* [Data section]:
-*-

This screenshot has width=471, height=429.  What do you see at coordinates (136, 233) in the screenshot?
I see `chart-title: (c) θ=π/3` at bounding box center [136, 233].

-*-

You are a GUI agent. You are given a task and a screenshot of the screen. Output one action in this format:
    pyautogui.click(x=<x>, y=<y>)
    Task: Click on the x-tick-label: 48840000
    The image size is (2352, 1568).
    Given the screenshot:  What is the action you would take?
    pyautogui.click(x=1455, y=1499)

-*-

* [Task to carry out]: Rewrite the records starting at the line containing "You are a GUI" and ending at the line containing "pyautogui.click(x=1455, y=1499)", swapping "screenshot" for "screen capture" and leaving everything else unchanged.

* [Written response]:
You are a GUI agent. You are given a task and a screen capture of the screen. Output one action in this format:
    pyautogui.click(x=<x>, y=<y>)
    Task: Click on the x-tick-label: 48840000
    The image size is (2352, 1568).
    Given the screen capture:  What is the action you would take?
    pyautogui.click(x=1455, y=1499)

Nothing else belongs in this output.